## [TASK STATEMENT]
Could you render the data as a numbered list, starting at the line containing "Identify the location of the Projects tab." and ending at the final line of the data, with blank lines left out?

## [MATERIAL SUPPLIED]
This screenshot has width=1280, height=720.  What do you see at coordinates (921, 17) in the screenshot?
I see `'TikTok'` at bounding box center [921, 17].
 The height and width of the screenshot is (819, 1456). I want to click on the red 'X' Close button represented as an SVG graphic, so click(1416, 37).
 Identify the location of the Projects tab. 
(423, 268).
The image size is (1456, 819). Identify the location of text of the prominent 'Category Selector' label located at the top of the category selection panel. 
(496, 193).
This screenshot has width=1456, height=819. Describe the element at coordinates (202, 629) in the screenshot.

## [FULL ANSWER]
1.  Identify the location of the Projects tab. 
2. (423, 268).
3. The image size is (1456, 819). Identify the location of text of the prominent 'Category Selector' label located at the top of the category selection panel. 
4. (496, 193).
5. This screenshot has width=1456, height=819. Describe the element at coordinates (202, 629) in the screenshot.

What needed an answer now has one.